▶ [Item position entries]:
────
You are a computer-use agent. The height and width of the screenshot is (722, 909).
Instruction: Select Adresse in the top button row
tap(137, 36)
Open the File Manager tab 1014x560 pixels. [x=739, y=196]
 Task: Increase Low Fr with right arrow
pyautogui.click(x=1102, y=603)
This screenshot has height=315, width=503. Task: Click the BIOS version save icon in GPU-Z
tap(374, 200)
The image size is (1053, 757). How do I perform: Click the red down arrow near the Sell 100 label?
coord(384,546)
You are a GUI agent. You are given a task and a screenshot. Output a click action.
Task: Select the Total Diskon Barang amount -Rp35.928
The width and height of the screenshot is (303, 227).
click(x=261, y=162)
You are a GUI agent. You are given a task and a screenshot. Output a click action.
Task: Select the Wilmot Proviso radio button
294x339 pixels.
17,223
────
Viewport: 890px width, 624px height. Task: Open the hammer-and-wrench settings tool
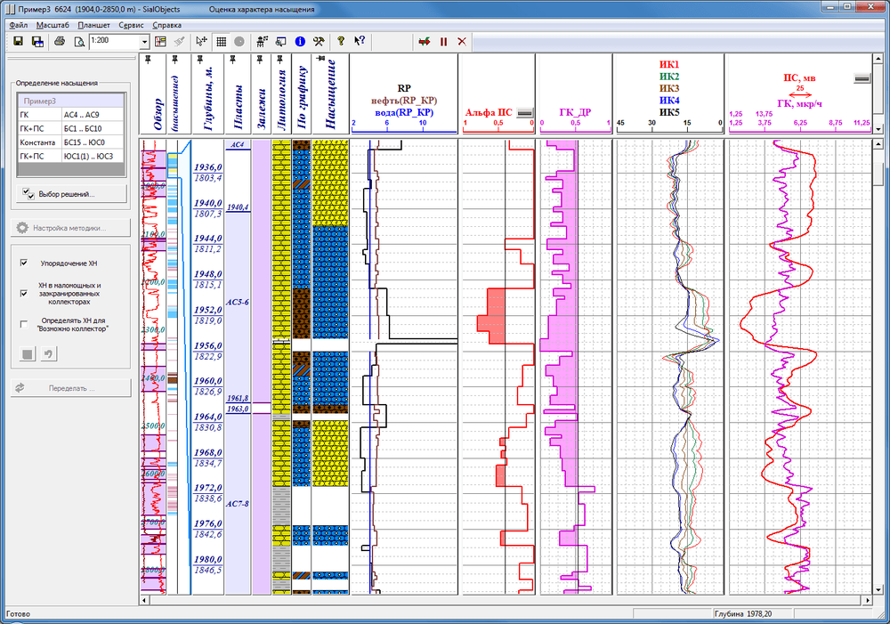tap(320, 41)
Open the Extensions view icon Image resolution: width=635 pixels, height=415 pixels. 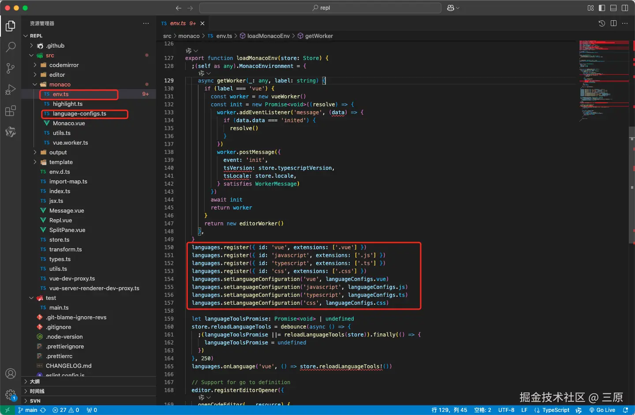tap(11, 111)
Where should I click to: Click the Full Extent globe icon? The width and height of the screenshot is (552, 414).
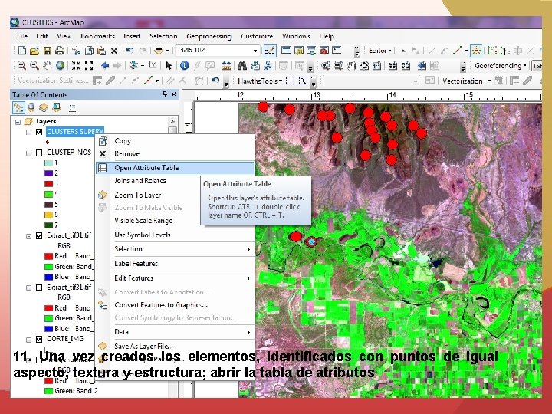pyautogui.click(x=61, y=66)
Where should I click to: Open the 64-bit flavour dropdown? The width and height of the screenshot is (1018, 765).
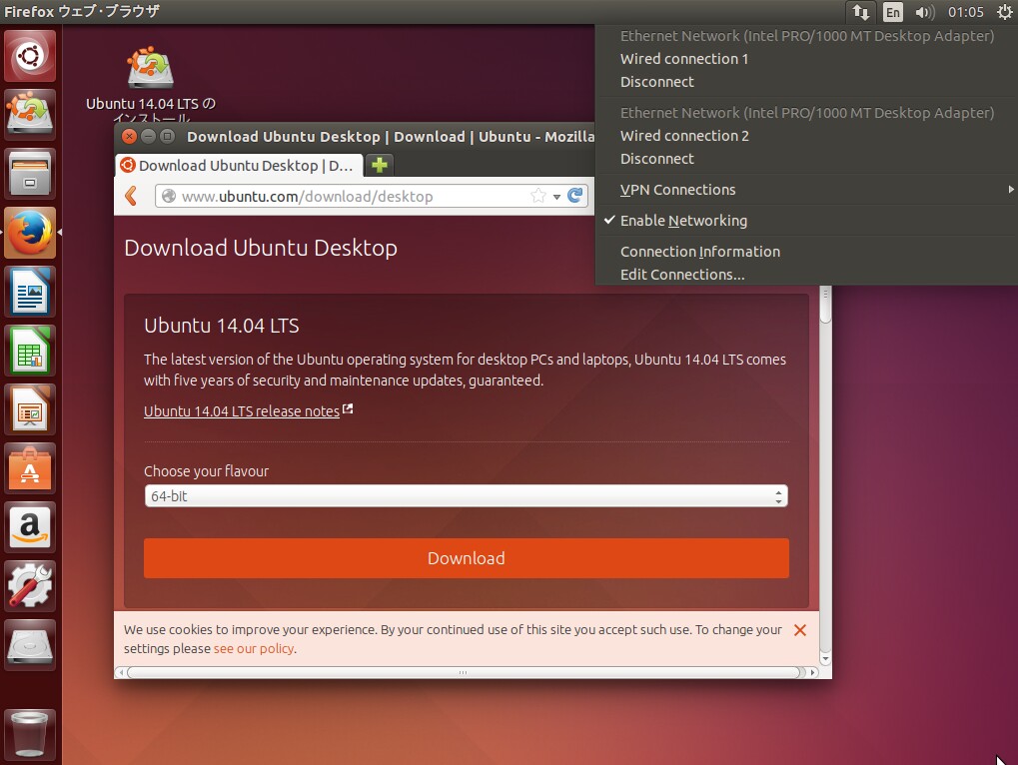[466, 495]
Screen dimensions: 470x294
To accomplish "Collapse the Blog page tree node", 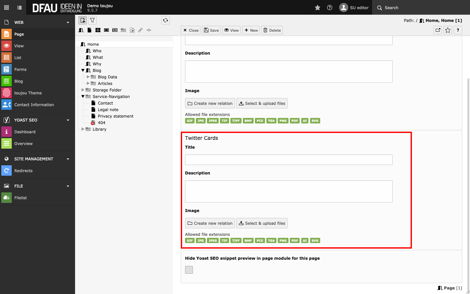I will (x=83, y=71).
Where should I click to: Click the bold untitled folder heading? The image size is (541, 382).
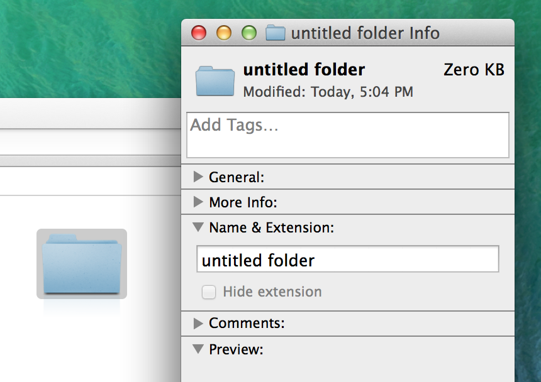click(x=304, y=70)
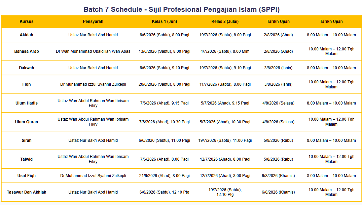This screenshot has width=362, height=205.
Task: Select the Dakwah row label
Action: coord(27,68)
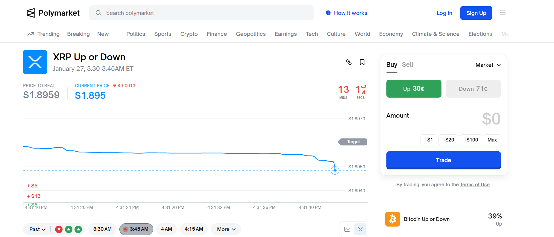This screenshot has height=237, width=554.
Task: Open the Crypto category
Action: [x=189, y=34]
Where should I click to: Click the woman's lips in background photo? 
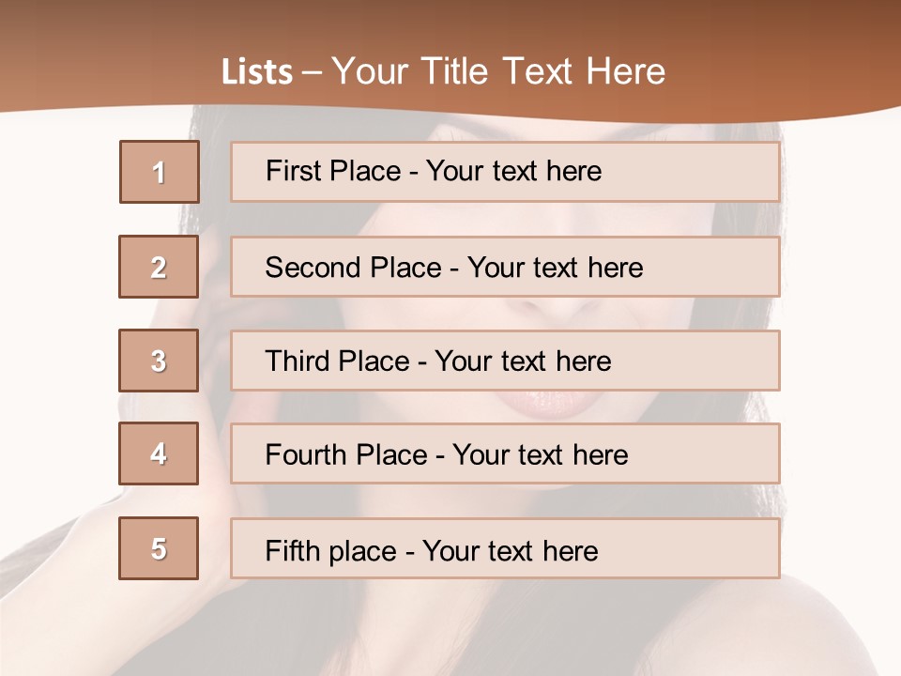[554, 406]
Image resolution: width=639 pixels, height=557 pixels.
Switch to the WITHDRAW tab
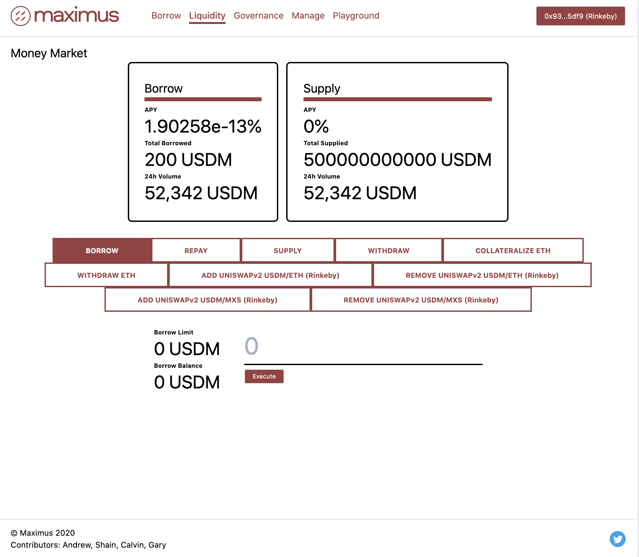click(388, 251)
────
▶ [WRITTEN INSTRUCTION]: Copy out the lines above verbatim, starting with the line that contains "Image resolution: width=639" and ending with the line that contains "click(388, 251)", both included. Omit the pictures from your copy.

▶ [FULL OUTPUT]:
Image resolution: width=639 pixels, height=557 pixels.
Switch to the WITHDRAW tab
click(388, 251)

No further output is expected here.